Schenklengsfelder Gemeindevertreter wollen mit Macht FKK-Saunaclub verhindern

Hotel oder doch Bordell?

Neue Pläne: Ursprünglich war dieses Gebäude im Schenklengsfelder Gewerbegebiet eine Diskothek. Dann wurde es als Spielothek genutzt und schon bald könnte darin ein FKK-Saunaclub eingerichtet werden. Foto: roda

Schenklengsfeld. Für die ehemalige Diskothek Dock 3 in Schenklengsfeld, die später auch eine Spielothek beherbergte, gibt es einen neuen Interessenten. Ein Mann aus Hanau möchte das bestehende Gebäude um einen zweigeschossigen Anbau erweitern und daneben noch ein Hotel errichten.

In den Anbau soll ein FKK-Saunaclub integriert werden. Und in dem geplanten Hotel mit 30 Zimmern würden dann nach den Planungsunterlagen die Mitarbeiter des Saunaclubs übernachten. Der Investor schreibt von 39 neuen Arbeitsplätzen, die so in Schenklengsfeld entstehen würden.

Insgesamt werden die Festsetzungen des Bebauungsplans eingehalten, heißt es dazu im Sachverhalt zu den Sitzungsunterlagen für die Gemeindevertreter. Diese können sich allesamt mit diesem Projekt so recht nicht anfreunden. „Wir stellen uns Gewerbe im Sinne von Produktion vor. Gewerbesteuer, die aus der Ausbeutung von Frauen, stammt, ist nicht schön. Wir wollen einen solchen Vergnügungspark nicht fördern“, sagte Nora Mannel (SPD).

Auch Udo Langer von der Bürgerliste ist kein Freund des angedachten Saunabetriebs, doch sieht er nicht sonderlich viel Handhabe dagegen: „Baurechtlich gibt es wenig Ansatzpunkte, dieses Projekt zu verhindern. Ein Gewerbebetrieb ist in einem Gewerbegebiet zulässig. Selbst Beschwerden von Nachbarn sind da zweitrangig. Eine Möglichkeit wäre es, eine Veränderungssperre zu erlassen, die den baulichen Ist-Zustand einfriert.“

Und genau das haben die Gemeindevertreter nun einstimmig getan. Auch in dem Wissen, dass eine solche Sperre unzulässig ist, wenn sie zum Ziel hat, ein ganz bestimmtes Projekt zu verhindern.

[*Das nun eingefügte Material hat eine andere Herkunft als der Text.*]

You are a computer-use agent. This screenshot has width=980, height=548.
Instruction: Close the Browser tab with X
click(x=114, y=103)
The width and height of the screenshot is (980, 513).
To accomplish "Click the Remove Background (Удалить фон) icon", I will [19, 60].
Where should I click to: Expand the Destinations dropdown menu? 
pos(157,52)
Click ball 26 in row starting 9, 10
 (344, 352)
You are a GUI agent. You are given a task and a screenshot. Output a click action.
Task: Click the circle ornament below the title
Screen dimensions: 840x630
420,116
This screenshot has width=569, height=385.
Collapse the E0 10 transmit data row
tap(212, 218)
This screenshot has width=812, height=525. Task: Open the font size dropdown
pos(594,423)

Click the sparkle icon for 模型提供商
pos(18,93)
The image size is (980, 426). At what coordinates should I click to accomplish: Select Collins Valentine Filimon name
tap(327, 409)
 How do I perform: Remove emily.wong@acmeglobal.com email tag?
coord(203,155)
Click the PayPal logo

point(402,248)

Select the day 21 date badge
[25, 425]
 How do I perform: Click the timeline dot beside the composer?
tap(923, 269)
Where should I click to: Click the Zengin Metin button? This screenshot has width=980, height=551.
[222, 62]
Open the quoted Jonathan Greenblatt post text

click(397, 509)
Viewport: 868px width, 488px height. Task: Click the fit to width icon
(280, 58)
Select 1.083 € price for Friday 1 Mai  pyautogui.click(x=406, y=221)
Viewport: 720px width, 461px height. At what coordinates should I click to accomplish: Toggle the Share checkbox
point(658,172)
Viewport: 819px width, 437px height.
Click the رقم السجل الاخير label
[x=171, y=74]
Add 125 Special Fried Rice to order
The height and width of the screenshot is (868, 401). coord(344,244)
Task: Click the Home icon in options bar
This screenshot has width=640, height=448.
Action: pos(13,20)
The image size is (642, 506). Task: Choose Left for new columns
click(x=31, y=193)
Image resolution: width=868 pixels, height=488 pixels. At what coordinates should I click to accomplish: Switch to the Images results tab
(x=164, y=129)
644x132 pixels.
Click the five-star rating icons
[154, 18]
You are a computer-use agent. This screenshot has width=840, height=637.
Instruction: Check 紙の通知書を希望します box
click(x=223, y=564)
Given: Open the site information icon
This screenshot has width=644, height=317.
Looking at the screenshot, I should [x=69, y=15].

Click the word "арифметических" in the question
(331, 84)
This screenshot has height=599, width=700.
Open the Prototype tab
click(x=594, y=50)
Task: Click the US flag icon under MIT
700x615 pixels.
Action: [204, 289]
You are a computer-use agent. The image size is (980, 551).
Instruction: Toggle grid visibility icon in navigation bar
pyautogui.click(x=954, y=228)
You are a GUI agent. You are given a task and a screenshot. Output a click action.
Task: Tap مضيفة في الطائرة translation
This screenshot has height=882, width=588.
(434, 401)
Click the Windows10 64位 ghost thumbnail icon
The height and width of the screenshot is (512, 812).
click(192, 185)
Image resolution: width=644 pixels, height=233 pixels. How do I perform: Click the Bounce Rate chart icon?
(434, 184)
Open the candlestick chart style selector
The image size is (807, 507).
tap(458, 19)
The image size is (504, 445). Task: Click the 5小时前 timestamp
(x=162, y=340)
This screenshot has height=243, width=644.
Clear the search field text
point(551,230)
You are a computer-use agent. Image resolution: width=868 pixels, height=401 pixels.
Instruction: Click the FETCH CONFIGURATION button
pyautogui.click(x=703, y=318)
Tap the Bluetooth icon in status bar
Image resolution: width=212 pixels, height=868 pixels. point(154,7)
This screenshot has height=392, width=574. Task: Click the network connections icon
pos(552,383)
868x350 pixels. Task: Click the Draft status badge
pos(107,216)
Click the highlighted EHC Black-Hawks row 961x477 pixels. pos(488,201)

Die Gemeinde hofft dennoch, durch diesen Beschluss zwei Jahre Luft zu bekommen. Zusätzlich wurde auch ein Aufstellungsbeschluss zur Änderung des Bebauungsplans im Gewerbegebiet gefasst.

Glasklare Bezeichnung

Im Vorfeld dieser Beschlüsse hatte sich der Gemeindevorstand mit einem Fragenkatalog an den Investor gewandt, um zu erfahren, was in Schenklengsfeld nun tatsächlich geplant ist. „Hotel oder Bordell – wir wollen eine glasklare Bezeichnung. Der Bauherr muss seine Vorlagen konkretisieren. Dann machen wir die nächsten Schritte“, erklärte Bürgermeister Stefan Gensler.

Pessimistisch äußerte sich Parlamentsvorsitzende Tanja Hartdegen: „Das ist ein Privatgrundstück. Da kommen wir nicht ran.“ Darauf entgegnete der Bürgermeister: „Bei einem Neubau werden wir auf jeden Fall eingreifen.“ Für Spannung und Gesprächsstoff in und um Schenklengsfeld ist in den kommenden Wochen und Monaten jedenfalls gesorgt.